| What you should do |
Repeat the records below word for word, leaving out the pictures.

========================================================================

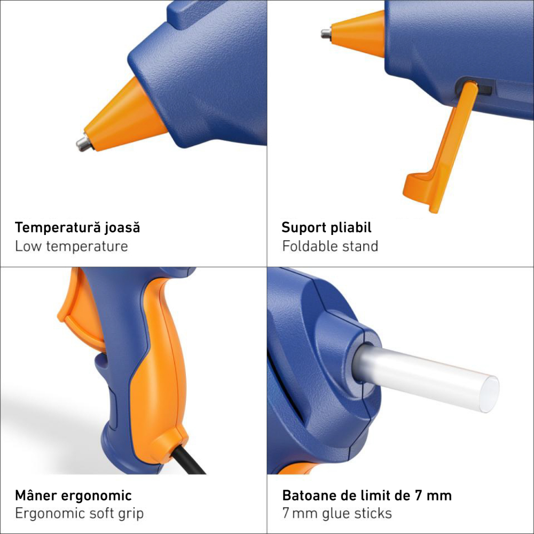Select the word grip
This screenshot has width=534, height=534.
click(131, 514)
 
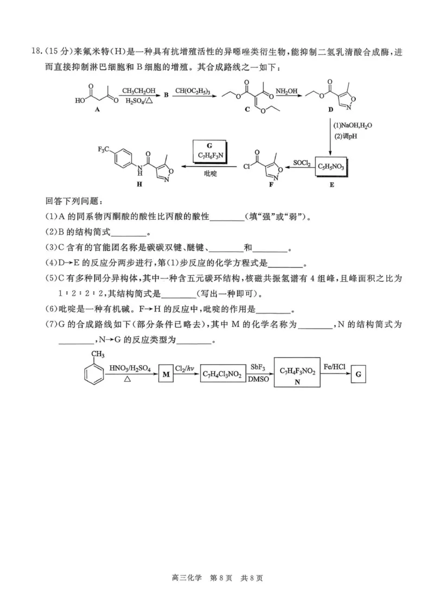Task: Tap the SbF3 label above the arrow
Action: coord(257,367)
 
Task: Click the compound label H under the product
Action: coord(139,185)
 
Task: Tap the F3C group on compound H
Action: coord(105,149)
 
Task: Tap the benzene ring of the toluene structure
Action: coord(93,374)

========================================================================

| Response below |
Select the word grip
This screenshot has width=534, height=534.
click(131, 514)
 
Task: Tap the SbF3 label above the arrow
Action: coord(257,367)
 
Task: Click the compound label H under the product
Action: coord(139,185)
 
Task: Tap the F3C group on compound H
Action: coord(105,149)
 
Task: Tap the benzene ring of the toluene structure
Action: coord(93,374)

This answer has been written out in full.